_What the exercise asks_
Report every line of the data where the string "will" appears.

┌──

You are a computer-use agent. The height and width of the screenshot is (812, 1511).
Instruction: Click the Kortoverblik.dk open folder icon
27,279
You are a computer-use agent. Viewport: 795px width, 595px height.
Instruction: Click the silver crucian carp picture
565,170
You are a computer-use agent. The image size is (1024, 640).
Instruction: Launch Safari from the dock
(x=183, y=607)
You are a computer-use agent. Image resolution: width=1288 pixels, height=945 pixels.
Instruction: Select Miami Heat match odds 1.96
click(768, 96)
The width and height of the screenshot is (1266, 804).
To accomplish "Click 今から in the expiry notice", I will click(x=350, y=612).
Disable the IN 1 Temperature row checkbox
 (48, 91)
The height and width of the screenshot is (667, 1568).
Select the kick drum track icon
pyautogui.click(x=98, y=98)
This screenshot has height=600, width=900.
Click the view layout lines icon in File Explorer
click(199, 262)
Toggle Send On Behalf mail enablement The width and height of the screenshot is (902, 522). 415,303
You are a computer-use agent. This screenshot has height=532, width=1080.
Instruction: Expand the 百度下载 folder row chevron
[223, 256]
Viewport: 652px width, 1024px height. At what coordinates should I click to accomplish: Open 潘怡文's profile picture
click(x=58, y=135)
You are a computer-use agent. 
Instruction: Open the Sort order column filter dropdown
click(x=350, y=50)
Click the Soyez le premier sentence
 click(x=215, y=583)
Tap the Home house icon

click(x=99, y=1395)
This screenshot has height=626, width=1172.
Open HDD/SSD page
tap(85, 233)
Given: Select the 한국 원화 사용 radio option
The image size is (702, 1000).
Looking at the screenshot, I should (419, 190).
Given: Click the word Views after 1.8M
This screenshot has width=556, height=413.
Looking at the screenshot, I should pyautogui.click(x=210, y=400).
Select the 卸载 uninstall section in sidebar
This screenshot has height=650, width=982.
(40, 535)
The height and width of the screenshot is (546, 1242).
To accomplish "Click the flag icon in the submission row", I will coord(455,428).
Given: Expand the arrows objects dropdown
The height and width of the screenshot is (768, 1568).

└──

_Reply to the task_
To accomplish "Click 今から in the expiry notice", I will click(x=350, y=612).
To accomplish "Click the flag icon in the submission row", I will coord(455,428).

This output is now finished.